Example Block Diagram

• Consists of various components:

  • Suppliers

  • Bargaining Power of Suppliers

  • Threat of Substitute Products or Services

  • Potential Entrants

  • Industry Competitors

  • Rivalry Among Existing Firms

  • Bargaining Power of Buyers

Components in Block Diagrams

• Clock Pulse Generator (Schmitt Trigger Quad Two-Input NAND Gate)

• Random Number Generator IC4033: Functions as a Decade Counter/Decoder/7-Segment LED Display Driver.

• Control Pulse Generator IC4093: Another variant of Schmitt Trigger Quad Two-Input NAND Gate.

• Various Controllers and Counters (e.g., IC4017, IC4027, etc.) related to score counting and sound output.

Uses and Importance of Block Diagrams

• General Uses: Extensively used in hardware design, electronic design, software design, and process flow diagrams.

• Applications:

  • Hardware and software developers use block diagrams to describe workflows and processes.

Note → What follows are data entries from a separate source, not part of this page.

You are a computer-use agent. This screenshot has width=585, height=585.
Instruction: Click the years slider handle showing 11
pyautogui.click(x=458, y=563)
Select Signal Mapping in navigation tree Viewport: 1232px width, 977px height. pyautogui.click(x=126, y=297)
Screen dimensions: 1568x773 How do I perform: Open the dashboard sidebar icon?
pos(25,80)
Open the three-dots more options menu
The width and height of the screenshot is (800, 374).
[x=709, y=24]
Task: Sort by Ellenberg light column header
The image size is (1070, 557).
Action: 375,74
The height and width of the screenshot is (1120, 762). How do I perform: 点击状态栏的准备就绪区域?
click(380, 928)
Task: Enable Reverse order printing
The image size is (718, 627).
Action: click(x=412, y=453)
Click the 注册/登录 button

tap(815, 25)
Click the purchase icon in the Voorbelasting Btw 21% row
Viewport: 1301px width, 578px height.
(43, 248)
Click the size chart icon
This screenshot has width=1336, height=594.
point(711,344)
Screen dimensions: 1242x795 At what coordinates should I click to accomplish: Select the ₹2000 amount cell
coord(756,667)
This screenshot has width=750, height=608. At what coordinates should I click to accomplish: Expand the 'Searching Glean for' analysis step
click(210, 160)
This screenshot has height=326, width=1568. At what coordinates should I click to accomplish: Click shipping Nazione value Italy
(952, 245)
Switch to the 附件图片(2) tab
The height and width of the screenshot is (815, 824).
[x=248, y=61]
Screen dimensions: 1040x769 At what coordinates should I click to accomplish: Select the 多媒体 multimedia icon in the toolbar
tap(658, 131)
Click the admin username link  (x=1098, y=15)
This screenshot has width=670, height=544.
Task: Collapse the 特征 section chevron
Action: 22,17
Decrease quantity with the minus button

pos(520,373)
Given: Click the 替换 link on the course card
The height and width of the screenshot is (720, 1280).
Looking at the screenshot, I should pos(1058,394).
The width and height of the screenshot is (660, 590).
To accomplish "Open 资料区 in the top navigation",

  • Electricians represent complex systems, such as mechatronic systems in the trucking industry.

  • Facilitate a clear understanding of complicated algorithms or communication flows.

Block Diagrams in Software Design

• Efficiently represent overall functionings of computer systems.

• Display necessary processes from inputs leading to desired outputs.

Block Diagrams in Electrical Engineering

• Example: Instrumentation channel diagram to measure neutron flux, with blocks indicating stages of signal development.

Block Diagrams in Process Control

• Displays essential elements of a feedback control system:

  • Reference Input (Setpoint)

  • Actuating Signal

  • Feedback Signal and Elements

  • Controlled Variable (Output)

Symbols Used in Block Diagrams

• Basic geometric shapes: boxes and circles.

• Blocks represent functions, while arrowed lines indicate signal flow.

Components and Elements

• Basic Elements: Block, summing point, and take-off point.

• Summing Point: Circle marked with X, takes multiple inputs and produces an output based on signs indicating summation or subtraction.

• Take-off Point: Point that allows input signal to branch into multiple paths.

Tips for Creating Block Diagrams

1. Identify the system and its components, inputs, and outputs.

2. Create a labeled diagram with symbols corresponding to system components and arrows for flow.

3. Indicate inputs and outputs clearly.

4. Verify diagram accuracy with stakeholders.

Flowcharts

• Definition: A type of diagram that represents algorithms, workflows, or processes.

• Structure: Shows steps as boxes of various types, connected by arrows indicating order.

• Purpose: Illustrates a solution to a specific problem.

Flowchart Symbols

• Terminator: Indicates start/end of flow.

• Process: Represents processing functions.

• Decision: Shows decision points, typically in diamond shape.

• Data: Represents any type of data within the flow.

Types of Flowcharts

• Basic Flowchart: Simplistic diagram showing step-by-step execution of algorithms; easy for comprehension.

• Business Process Modeling Diagram (BPMN): Visual representation of business processes in workflow.

• Cross-Functional Flowchart: Displays detailed algorithm execution, highlighting participant interactions and roles, often using swim lanes.

• Data Flow Diagram (DFD): Graphically represents information systems' workings, interactions with external data sources.

• Event-driven Process Chain (EPC) Diagram: Flowchart modeling business processes using events and functions, with logical operators for branching.

• Integrated DEFinition Flowchart (IDEF): Functional modeling method describing complex system processes.

• Influence Diagram: Alternative to decision trees depicting relationships in decision-making.

• Swimlane Flowchart: Documents business processes divided among workers and departments for clarity.

• Process Flow Diagram (PFD): High-level depiction of industrial processes.

• Specification and Description Language Diagram (SDL): A specification language used for real-time systems.

• Value Stream Mapping: Analyzes and designs systems to enhance product/service delivery.

• Workflow Diagram: Graphically outlines information flows and relationships in processing stages.

Conclusion

• Understanding block diagrams and flowcharts is crucial in various fields, including engineering, software development, and process control. They serve as fundamental tools for visualizing systems and workflows.